Because he actually named Rose Marie Roux, Carlton Aspen, the commissioner of the Department of Human Services, and Jerald Wald, the Senate majority leader, Ignace felt safe in saying that his sources included “police officers, state officials, legislators, and people directly involved in the firefight at St. John’s.”

ON THE EVENING THAT he finished the story, Ignace spent several hours on the Internet, checking apartment prices in Manhattan.

ROSE MARIE, ON READING the story the next morning, was pleased. “It might not be
the
truth, but it’s
one
truth, and best of all, its
ours
,” she said. She added, with some satisfaction, “The goddamn DHS is fucked.”

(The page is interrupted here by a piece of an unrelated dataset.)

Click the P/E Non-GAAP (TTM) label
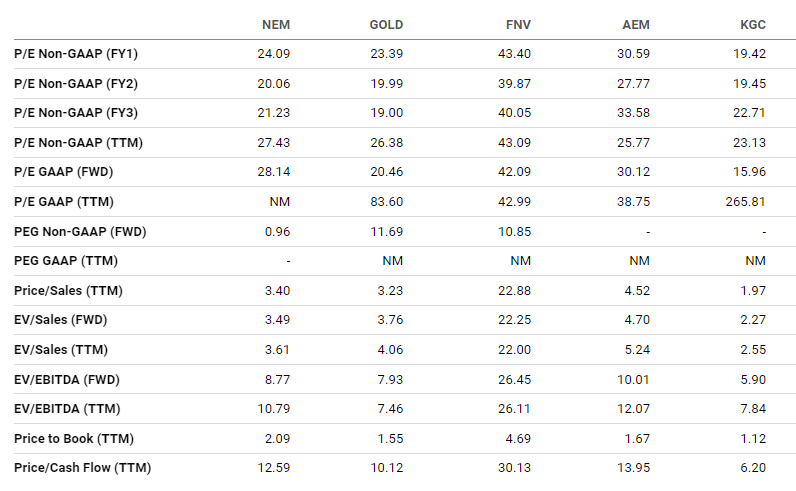The width and height of the screenshot is (796, 491). [x=78, y=142]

THE MORNING AFTER he talked to Ignace, Lucas woke up, expecting to get out of the hospital, to find an exhausted and angry Weather sitting next to his bed.

“Wait’ll I get you home,” she said. Her eyes drifted toward a nurse.

“Where’s everybody else?” Lucas said.

“They’re still back in London. I didn’t have time to get everybody here. Lucas, we gotta talk. I’m your wife. You don’t get shot and don’t tell me about it . . .” Tears started down her face.